Ivy fiddled with the edge of the sheet for a moment. “I want to go to the Jewish Museum.”
“Oh.” That was far less concerning than he would have guessed. “Then let’s go.”
An hour later, they were wandering the permanent collection of the museum, which was housed in an enormous former townhome on the Upper East Side, not far from the edge of Central Park. There was more contemporary art here, as well as jewelry, furnished rooms, and more traditional oil paintings collected from all over the world. It was still early in the morning,and they had the place mostly to themselves, especially in the smaller rooms. As they had at MoMA, they drifted in and out of rooms separately, but inevitably found themselves standing together before one piece of art or another.
Justin found Ivy standing in the viewing area of a furnished room of a lavishly decorated furnished room, all gold-trimmed furniture and lush pale pink carpet. An enormous oil painting of a pastoral scene hung over the marble fireplace, whose mantel was lined with gold ornaments and porcelain statuettes. In the corner, an immaculately polished piano stood open, several plush velvet chairs around it with equally glossy string instruments lying on them as though their players had just set them down and stepped out of the room for a brief moment.
Justin looked over Ivy’s shoulder at the little sign describing each of the items in the room.Langer family music room, Leopoldstadt, Vienna, 1932, the title at the top. The sign explained that the contents of the room had only been spared the Nazi plundering that began in 1938 because the Langer family had left Vienna several years before and had reconstructed their living room in New York just as it had been in their home country. They had bequeathed all the items in it to the museum on the condition that they be displayed precisely like this.
Justin put his hands on the wooden railing at the edge of the viewing area and peered over at the piano, where sheet music was open halfway through a piece of music, and at the plump gold-legged velvet sofa, where a book lay open, a thin burgundy ribbon marking an unseen reader’s page. The room looked lived in, even though it had been empty and frozen in time for decades.
“It feels haunted, doesn’t it?” Ivy said quietly.
Justin nodded. He didn’t believe in ghosts, but haunted was the right word for this room. She breathed in deeply through hernose, looking around at the lustrous fabric wallpaper, the chandelier, the swooping rose pink drapes at the internal windows the museum had built and lit with imitation natural light. Justin had never been to Vienna, but it almost felt as though, if they climbed over the railing and peered out the windows, the Danube would be right there.
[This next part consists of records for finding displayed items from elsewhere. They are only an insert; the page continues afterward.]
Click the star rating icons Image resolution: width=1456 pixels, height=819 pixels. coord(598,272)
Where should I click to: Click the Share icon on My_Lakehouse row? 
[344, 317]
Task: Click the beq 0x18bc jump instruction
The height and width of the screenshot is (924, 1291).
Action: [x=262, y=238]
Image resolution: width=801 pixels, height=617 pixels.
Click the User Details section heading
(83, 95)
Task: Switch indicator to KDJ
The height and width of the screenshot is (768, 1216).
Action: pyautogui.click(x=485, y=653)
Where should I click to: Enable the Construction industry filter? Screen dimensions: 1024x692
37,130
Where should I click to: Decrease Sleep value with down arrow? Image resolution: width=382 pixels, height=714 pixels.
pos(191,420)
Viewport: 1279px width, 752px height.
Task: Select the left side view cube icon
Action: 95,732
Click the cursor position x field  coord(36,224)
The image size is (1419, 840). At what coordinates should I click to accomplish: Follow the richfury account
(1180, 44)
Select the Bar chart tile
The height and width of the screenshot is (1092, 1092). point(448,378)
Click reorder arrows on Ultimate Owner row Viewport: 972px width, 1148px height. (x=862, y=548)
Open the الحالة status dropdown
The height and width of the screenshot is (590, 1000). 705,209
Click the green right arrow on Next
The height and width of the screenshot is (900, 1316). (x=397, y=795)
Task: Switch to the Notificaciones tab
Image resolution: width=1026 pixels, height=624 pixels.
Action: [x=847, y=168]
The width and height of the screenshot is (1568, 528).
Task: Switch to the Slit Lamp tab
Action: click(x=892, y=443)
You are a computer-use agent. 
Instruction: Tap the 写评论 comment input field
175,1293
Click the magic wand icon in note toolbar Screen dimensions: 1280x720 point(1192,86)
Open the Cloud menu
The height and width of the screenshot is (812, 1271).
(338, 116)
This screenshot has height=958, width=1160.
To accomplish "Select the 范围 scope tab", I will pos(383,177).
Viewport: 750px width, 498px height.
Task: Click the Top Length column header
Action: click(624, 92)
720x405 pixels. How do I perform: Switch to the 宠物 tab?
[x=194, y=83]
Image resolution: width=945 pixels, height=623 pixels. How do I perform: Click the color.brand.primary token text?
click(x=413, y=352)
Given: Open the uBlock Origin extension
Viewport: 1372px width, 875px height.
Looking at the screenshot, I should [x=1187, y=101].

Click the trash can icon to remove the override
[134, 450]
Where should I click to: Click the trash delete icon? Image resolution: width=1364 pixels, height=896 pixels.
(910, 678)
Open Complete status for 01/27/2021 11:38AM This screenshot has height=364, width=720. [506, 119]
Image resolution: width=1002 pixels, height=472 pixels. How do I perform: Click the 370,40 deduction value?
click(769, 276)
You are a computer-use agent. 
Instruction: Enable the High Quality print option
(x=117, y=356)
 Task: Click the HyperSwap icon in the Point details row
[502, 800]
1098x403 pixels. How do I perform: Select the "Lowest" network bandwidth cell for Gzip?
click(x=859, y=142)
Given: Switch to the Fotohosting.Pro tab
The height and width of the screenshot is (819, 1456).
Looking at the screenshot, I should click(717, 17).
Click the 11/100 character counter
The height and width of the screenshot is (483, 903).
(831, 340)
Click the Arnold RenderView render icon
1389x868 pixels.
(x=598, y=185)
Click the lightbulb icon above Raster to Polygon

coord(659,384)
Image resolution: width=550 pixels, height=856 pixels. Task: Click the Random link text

“Why did you want to come here?”
She looked up at him appraisingly, the faux natural light behind her picking out her freckles and making a few errant strands of her hair burn gold. “My grandfather fled Austria in 1939.”
“You’re Jewish?”
She looked up at him, a slight frown creasing her forehead. “No. Kind of. But technically, no.”
“You’re going to have to explain that one.”
“He was my dad’s father, and it passes down matrilineally, and my grandmother wasn’t Jewish, so my dad’s not, and I’m not, technically.”
“Huh. I didn’t know it couldn’t come from either parent.” There weren’t any Jews in Hillstone, that he knew of. There had been one Jewish student at the ANB school, and she’d had to miss classes on Saturday mornings and make them up on Sundays. “But you said ‘kind of?’ So… how does that work? Were you raised Jewish anyway?”
“No, I wasn’t raised anything. I grew up knowing I had Jewish ancestry, though, which is more than I can say for my dad. Opa was 16 when he fled, and he arrived in Australia a few years after the war ended. And he did what a lot of refugees did back then: stopped practicing except in private, stopped associating with other Jews. He didn’t even tell my dad he’d grown up a practicing Jew until he was in his teens. Quite the shock for my dad, apparently.”
“Why did he stop practicing?”
Ivy turned her back on the Langer family’s music room and leaned against the railing. “What do you know about Australia after World War Two?”